Problems to solve —
A: Copy the soccer coaching article from the words "At the 2011" through "throughout the session.", substituting "clinic" for "session".
B: Please extend the soccer coaching article, picking up after its final sentence.

##### Selected passage

At the 2011 National Soccer Coaches Convention in Baltimore, I had the privilege to observe Ken Lolla, Head Men’s Soccer Coach at Louisville, run a session dedicated to passing patterns. The patterns Coach Lolla chose, although dynamic, were secondary to the information he relayed throughout the session.
Coaches are constantly seeking ways to improve the teams’ speed of play. Can we do it quicker? Can we do it faster? are phrases you often hear when observing training, but Coach Lolla shared a phrase that embraces an improved speed of play while making it clear why we want our players to play quicker. Can we “pass the time on”? The quicker that I can receive the ball and play it to you, the more time you’ll have to do something productive with it. If we all can be efficient with the ball, prepare it and play it quickly we build up more & more time for our teammates.
The Set-up: (as pictured). Have at least two players start at each disc.
The Pattern: The ball is entered into the middle, the middle player receives and plays to the opposite corner, this player now quickly receives and passes straight across to the other side. All players should follow their pass. Begin with two balls. You can add a third ball if the skill level of the group can handle it.

##########
##### Listed entries

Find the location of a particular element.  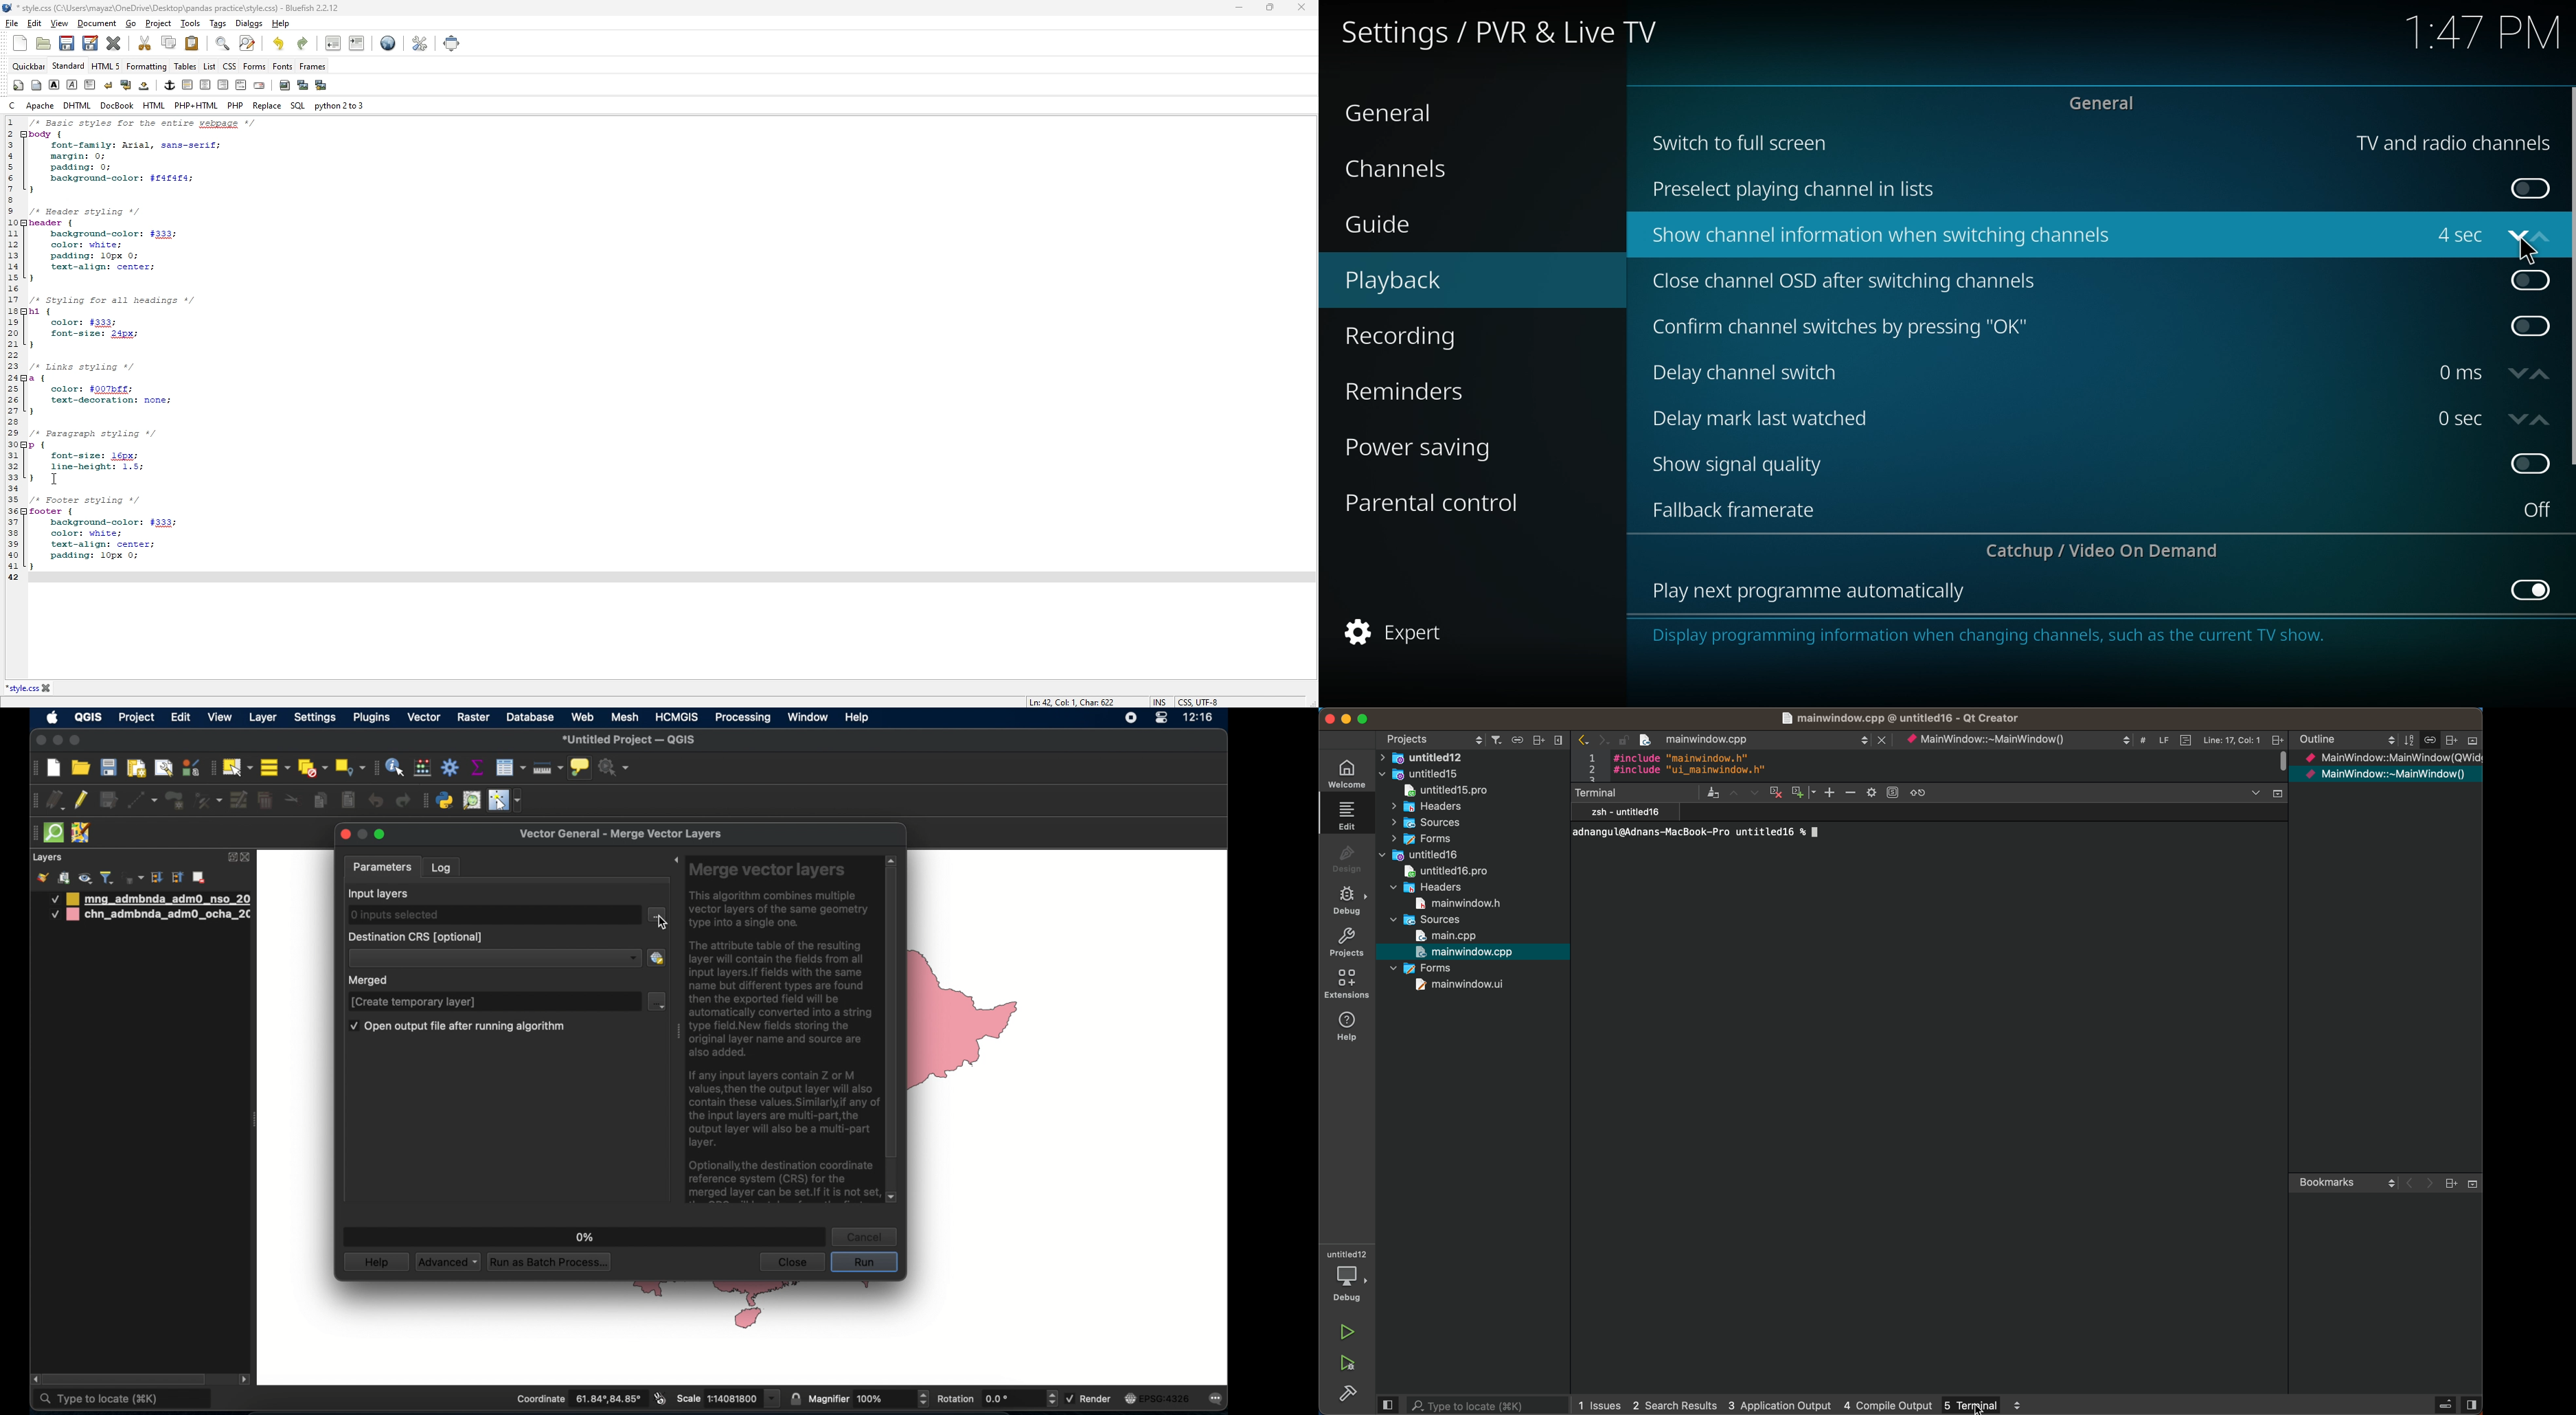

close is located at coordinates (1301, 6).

##########
##### Listed entries

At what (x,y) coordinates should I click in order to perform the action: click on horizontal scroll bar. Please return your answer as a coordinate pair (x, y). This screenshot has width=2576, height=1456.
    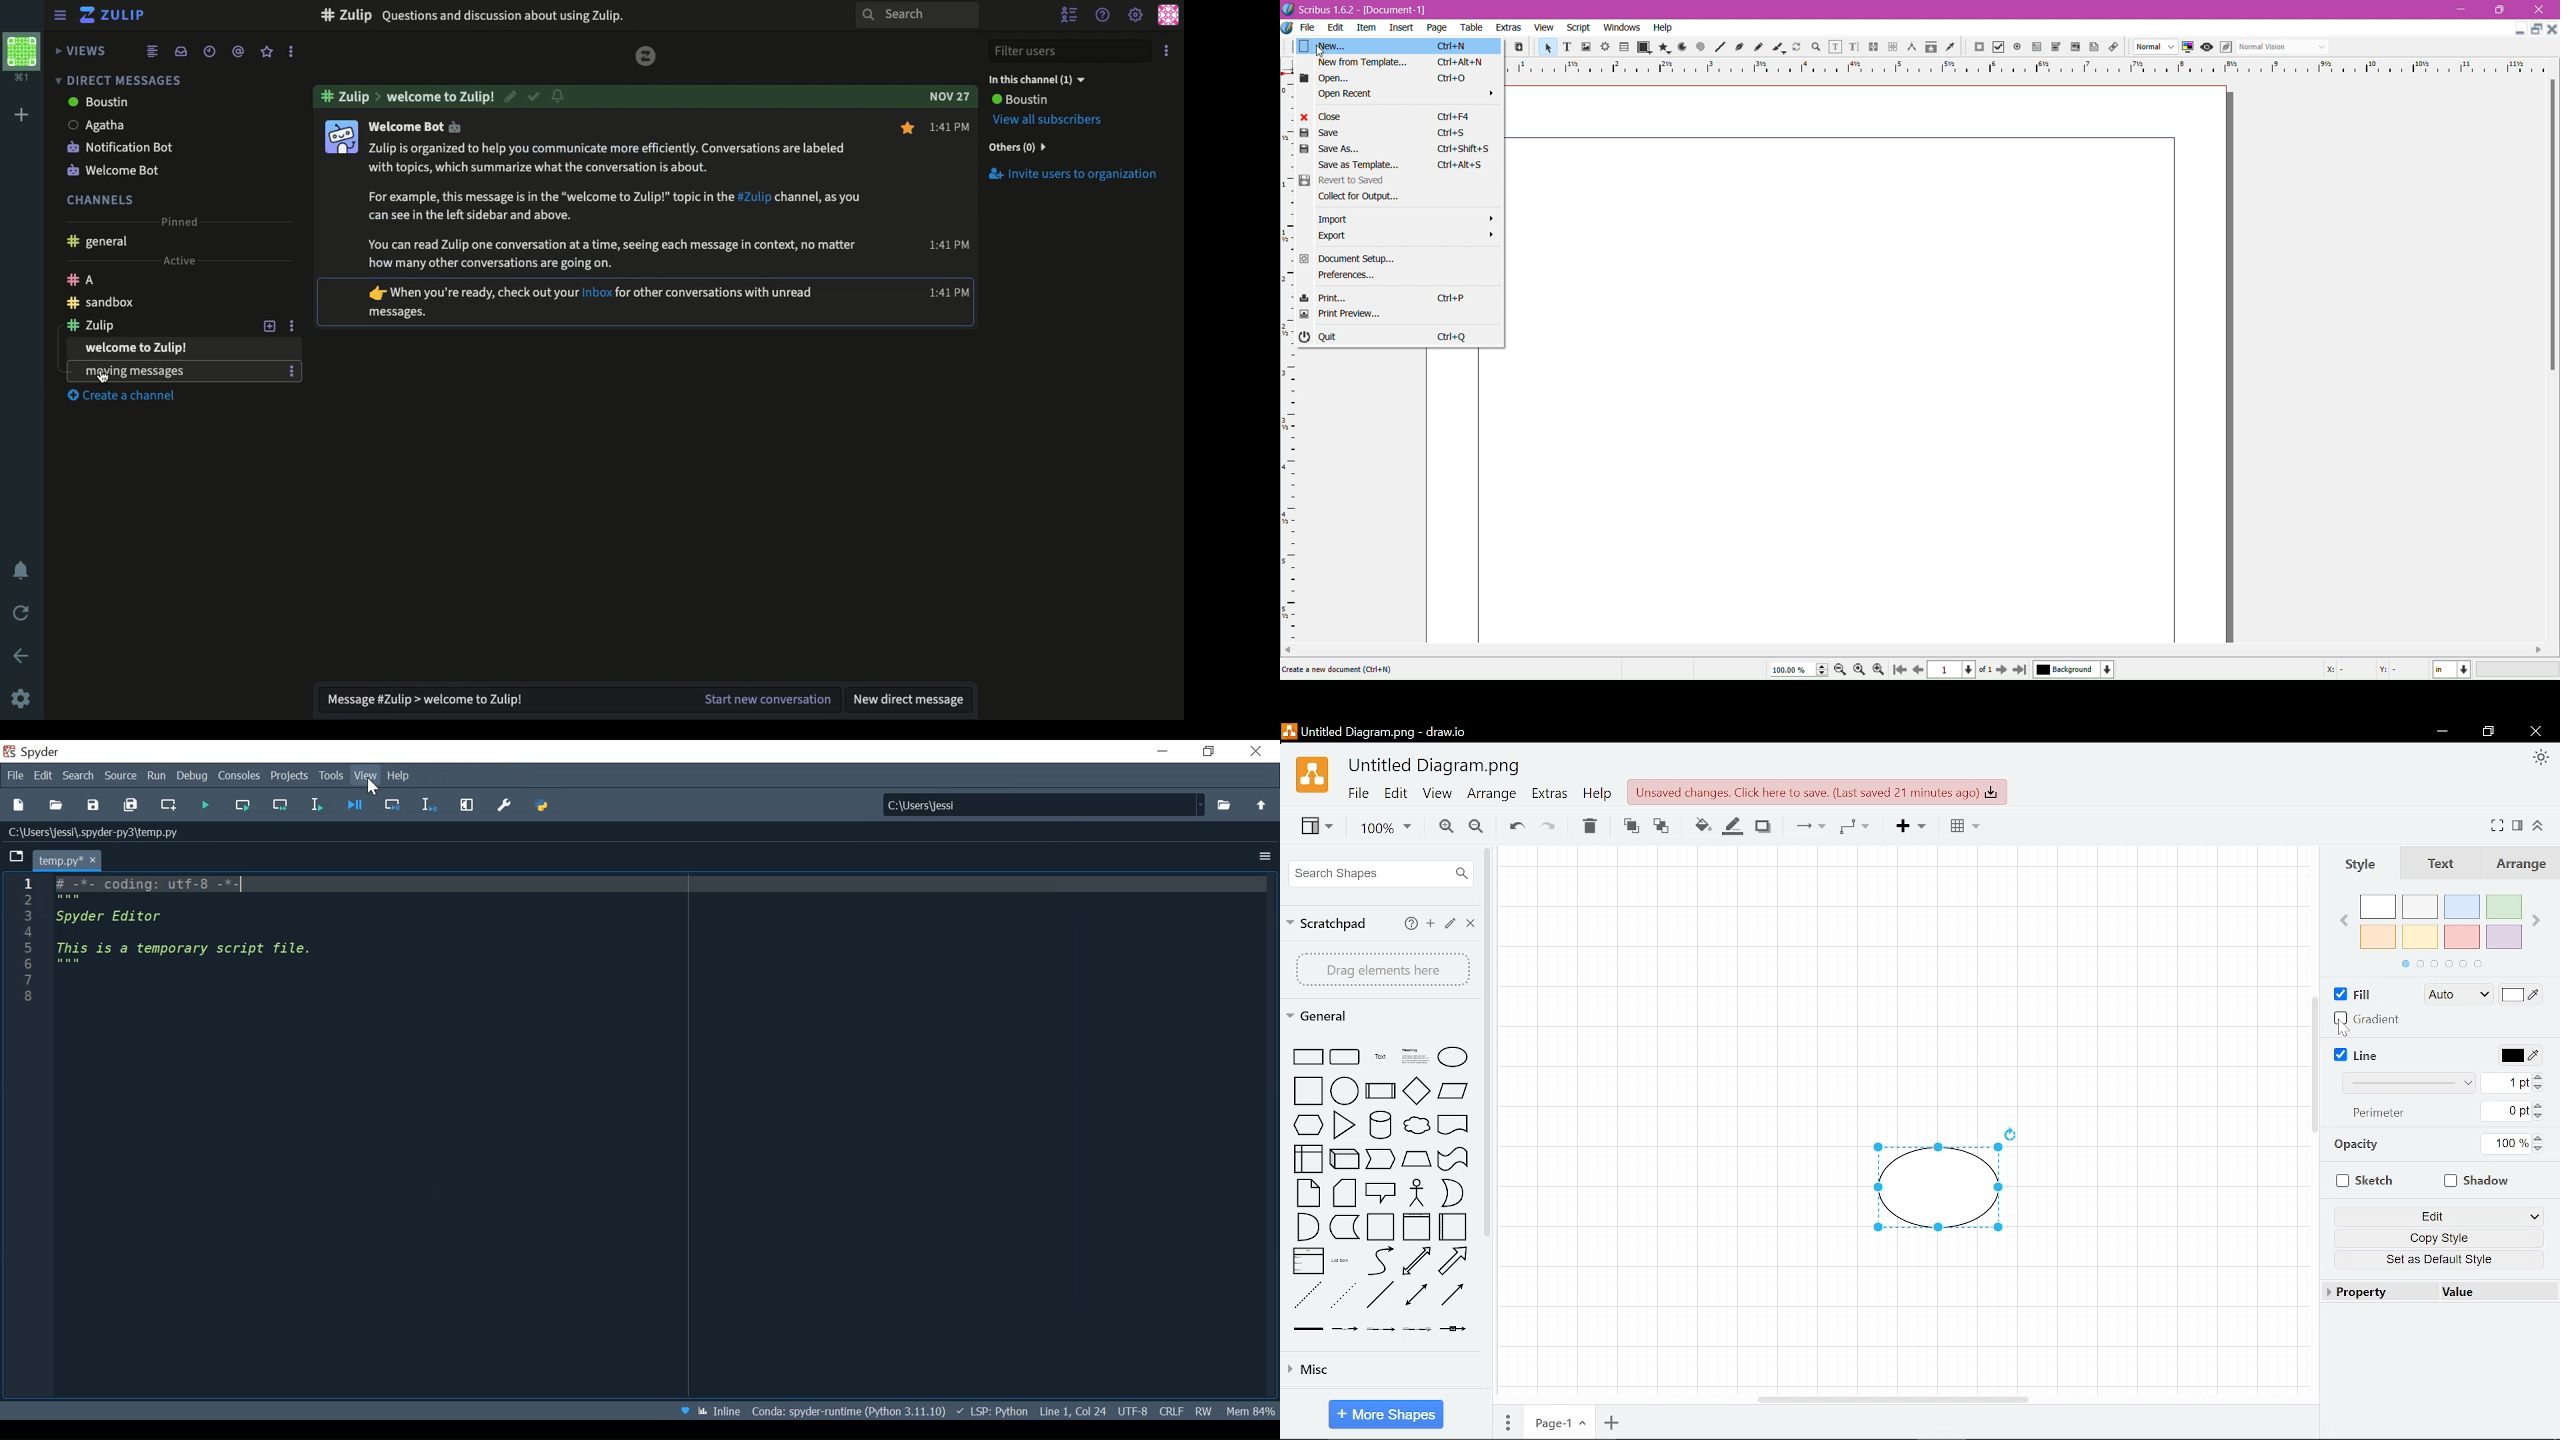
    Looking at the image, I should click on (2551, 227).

##########

Answers for the exercise —
A:
At the 2011 National Soccer Coaches Convention in Baltimore, I had the privilege to observe Ken Lolla, Head Men’s Soccer Coach at Louisville, run a clinic dedicated to passing patterns. The patterns Coach Lolla chose, although dynamic, were secondary to the information he relayed throughout the clinic.

B:
Note: Place several balls around the area. We are encouraging the players to move the ball around the grid as quickly as possible. Acknowledging that playing at a high speed is the goal, mistakes are going to happen. This is how we grow. Ask the players as a group to get a replacement ball back into play as quickly as possible. The group is responsible for this (team accountability) not just the player who made the mistake.
After 4 or 5 minutes, reverse the direction of the pattern.
1. Must check away before receiving the ball- Prepare the space you want to receive it, by drifting away
2. Must meet the ball- Can we separate from the defender (disc)even if it’s just a step or two
3. Must have a look to the next guy before receiving the ball- know where you’re going to play next
4. Must pass the ball firmly- test your teammate
5. Play to the proper foot- lead him in the direction he wants to go!
Progress to: Same circuit as above, but with the addition of two connecting players. These players should remain open to the field (side on) which mirrors the positioning of a wide midfielder.
The same five rules apply to the circuit.
Can we pass the time on? The goal isn’t to get it around the grid safely; it’s to get it around as quickly as possible.
Final Progression: The wide player now drops the ball back to the player he/she received it from and spins away (opens up the passing lane) and sprints to the next line. The player who passes the ball should remain as the next connecting player.
- Add additional combinations at certain positions.
- Ask that the ball being entered into the central target to be done so first time (one touch).
Coach should be observing:
- Weight of the pass (get the ball there quickly, but don’t shoot it at him)
- Movement off the ball, are we arriving on time for the ball (not too early, not too late)
- Are the players “taking a look” on where to play next? (“head on a swivel/take a snap shot”)
- Body position when receiving the ball
- Are we efficient in our movement?
- Can we pass the time on?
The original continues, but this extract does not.